Take the belief that patient-centered care is synonymous with increased diagnostic costs in the ambulatory or office setting.
Several US and Canadian studies in recent years have shown just the opposite…that physicians with a patient-centered communication style ordered fewer diagnostic tests resulting in significantly lower diagnostic costs. The cost trends shown in Figure 1 are representative of the trends found in these studies looking at the relationship between diagnostic costs and physician patient-centeredness.
Compared to physicians with the lowest patient-centered rating, e.g., Lowest Tercile, (aka the highest physician-directed rating), physicians in the Highest Tercile (highest patient-centered rating) reported 10.4% lower diagnostic costs followed by physicians in the Middle Tercile who reported a 9.7% lower diagnostic costs.In a 2011 article Is Patient-Centered Care Associated With Lower Diagnostic Costs, noted researcher Moria Stewart et al. projected a 30% savings in diagnostic testing costs across Canada if all physicians there were as proficient in their patient-centered communication skills as those physicians in the top performing quartile of their study.
So Why Are Diagnostic Costs Lower For Patient-Centered Physicians?

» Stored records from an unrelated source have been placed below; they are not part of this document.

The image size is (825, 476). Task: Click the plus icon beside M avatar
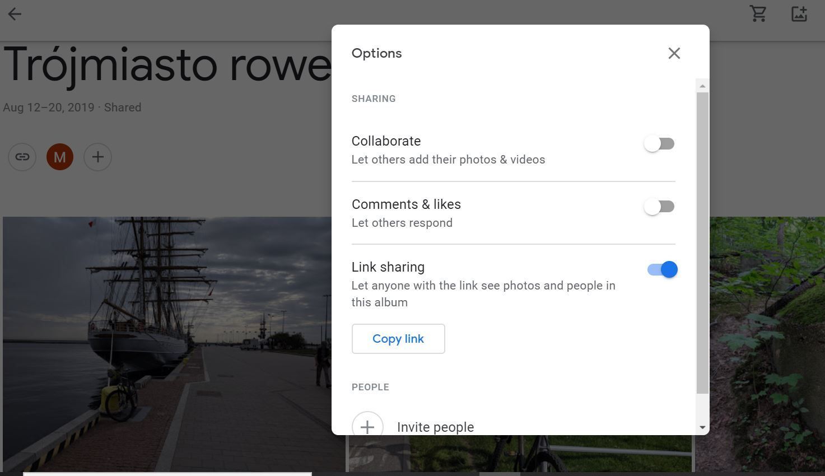point(97,157)
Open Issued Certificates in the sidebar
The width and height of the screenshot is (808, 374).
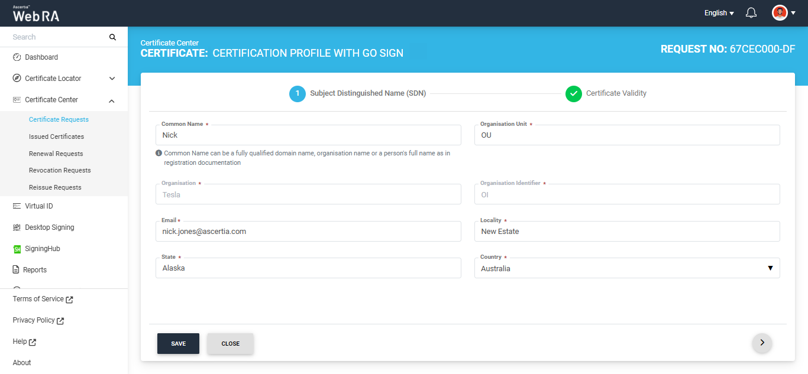56,136
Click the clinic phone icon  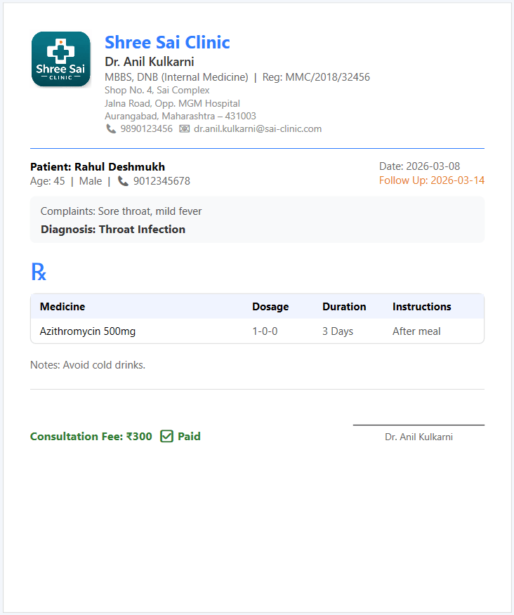click(x=111, y=129)
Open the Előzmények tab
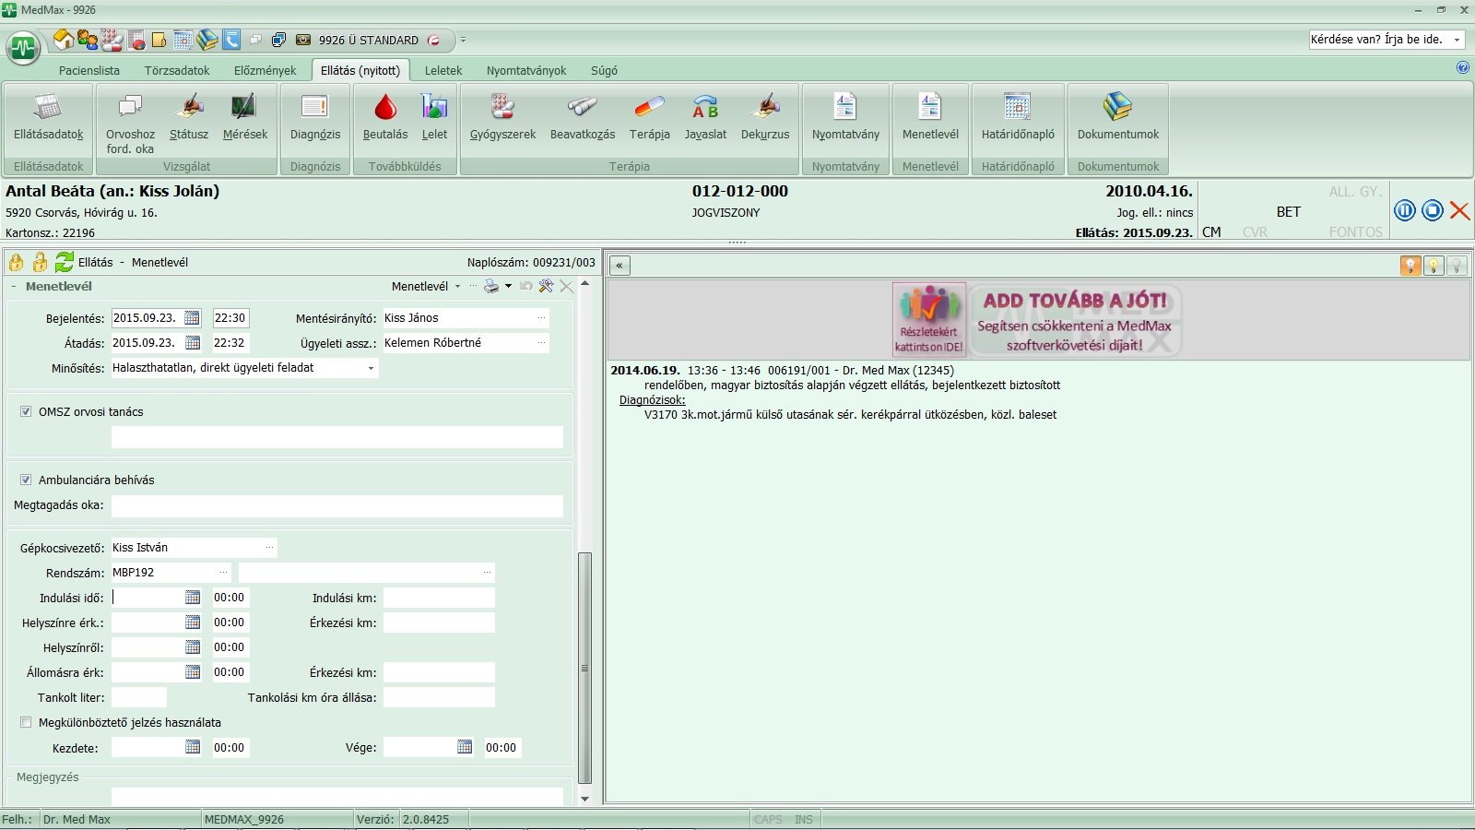 pyautogui.click(x=265, y=70)
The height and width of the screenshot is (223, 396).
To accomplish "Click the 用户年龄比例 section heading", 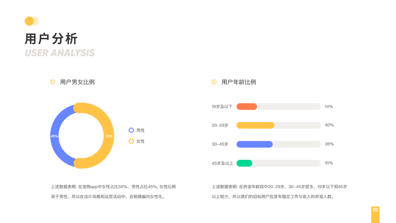I will pyautogui.click(x=239, y=82).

To understand the answer to this question one first must understand the difference between a patient-centered communication style and its opposite, a physician-directed or paternalistic patient communication style.
A patient-centered communications approach begins by trying to understand the person behind the medical problem. The focus is on inviting the patient (and family members) into the exam room conversation. This is accomplished by asking patients questions designed to encourage them to open up and share their perspective, e.g., this includes their reasons for the visit (visit agenda), their expectations, fears and health beliefs. Patients’ opinion are sought and their participation in health treatment decisions is encouraged and welcomed by clinicians.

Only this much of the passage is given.